Among the 15 women entrepreneurs:
- Elena Dieckmann– A mum of one in London, Elena is a design engineering student. In an effort to solve the UK’s waste problem, she created a way to turn chicken feathers into insulation – with Aeropowder she’ll help us keep our homes cosy this winter!
- Shakardokht Jafari– Shakardokht grew up in Afghanistan before moving to the UK on an International Atomic Energy Scholarship. She’s developed TrueInvivo, strings of beads that measure radiation in the body during radiotherapy so that side-effects and damage can be lessened. Shakardokht now works out of a shepard’s hut in Wales!
- Anna Hill – Anna, an artist-come-space-industry-expert based in London, has designed a floating cycle highway that runs along the River Thames, generating clean energy called “Thames Deckway.”
- Carmen Hijosa – Carmen started her first leather goods company in the 1970s and had the idea to use pineapples to create a natural alternative to leather while studying in the Philippines. Piñatex™ is a natural, biodegradable and sustainable alternative to leather.
- Rebecca Sage – Dr. Rebecca Sage created a digital chemistry tool that can be used in schools to teach students about atoms and molecules.
- Fanzi Down – After growing up in China, Fanzi moved to the UK when she was 16. Having been a life-long chocolate lover, she’s now invented a new way to make chocolate.
- Pauline Dawes – Pauline left school at 15 but returned to Cambridge to do an MA and then went on to found SOMI Trailers. Her innovation uses the space gaps underneath trucks to transport more with every journey – it could save over 10,000 truck journeys a day in UK alone.
- Anne Roques – Anne has 17 years’ experience in orthopaedics and has developed a new way of using video to enable surgeons to perform better hip replacement surgery.
- Emma L Sceats – Emma and her team have developed a way of making ‘Human Organs-on-Chips’, which will help to move away from animal testing when developing drugs.
- Lorin Gresser– While retraining as a doctor in her 30s, Lorin developed her business Dem Dx, is a clinical support tool for healthcare professionals.
- Christine Boyle – Christine is the Managing Director of her family business, Lawell Roofing, based in Belfast.

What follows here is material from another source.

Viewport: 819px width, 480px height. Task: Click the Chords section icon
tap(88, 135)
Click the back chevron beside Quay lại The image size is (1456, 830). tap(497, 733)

She’s designed a ground-breaking plastic-based thermal solar panel, much cheaper than current versions.
- Rachel Gawley – Rachel from Belfast has developed MediMerge, a platform to engage, manage and collect clinical data from patients through specially designed apps and games.
- Siobhan Gardiner – Siobhan is a full-time PhD student at Cranfield University, but during her studies she developed drone technology that helps users to recover, dock, recharge, load and deliver items.

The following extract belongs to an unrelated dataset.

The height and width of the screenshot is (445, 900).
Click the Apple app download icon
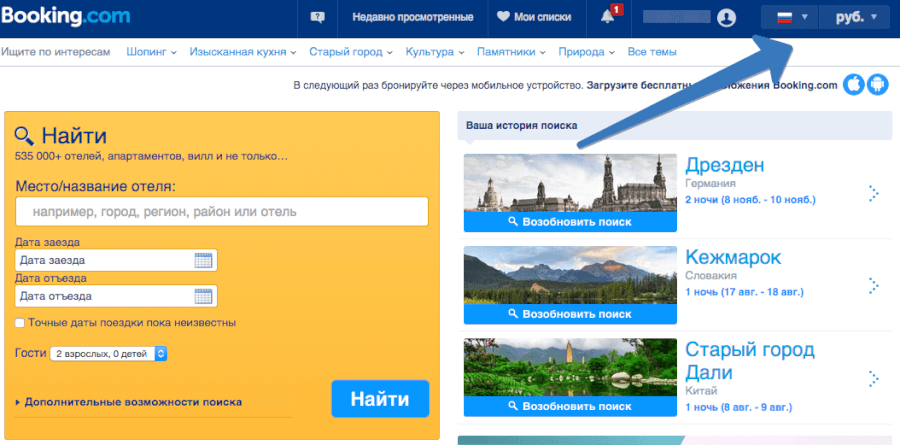(854, 84)
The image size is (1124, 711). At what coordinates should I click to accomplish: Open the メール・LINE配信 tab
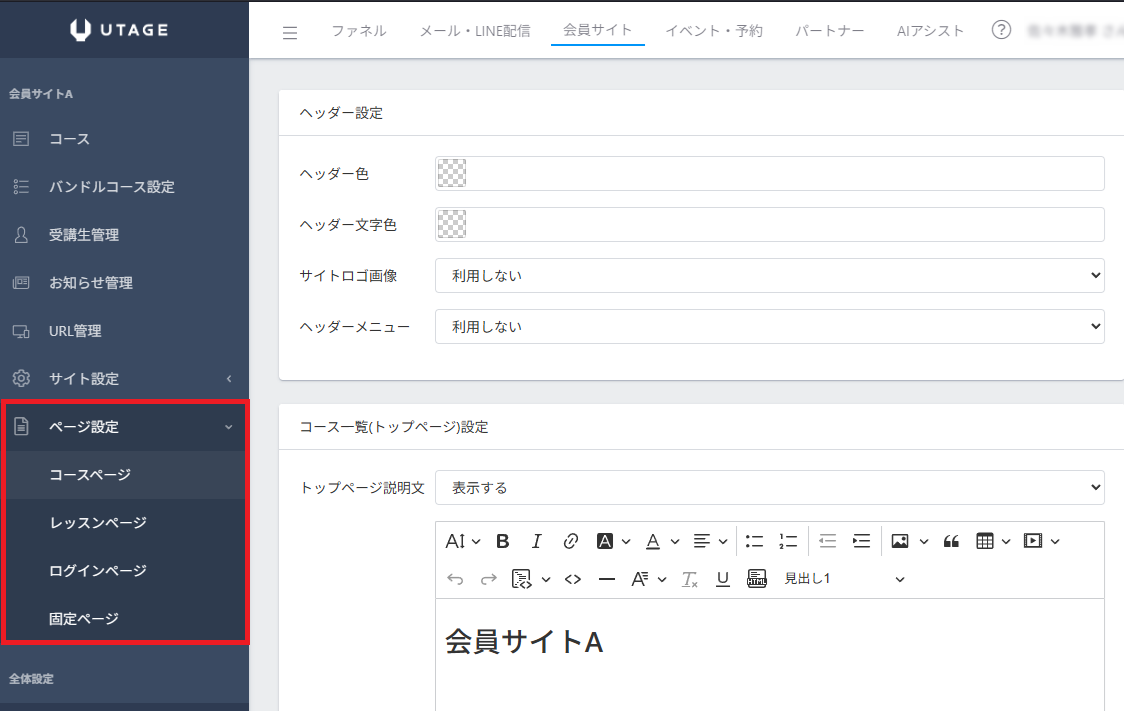tap(475, 31)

- Kym Jarvis – Kym has created a ground-breaking hand-held radiation sensor — that can be used when decommissioning nuclear sites.
- Natwilai Utoomprurkporn – Natwilai started out in the oil and gas industry, and this background – as well as two masters degrees –helped her to create an innovative new way of inspecting huge pieces of machinery, like wind turbines, and buildings using drones.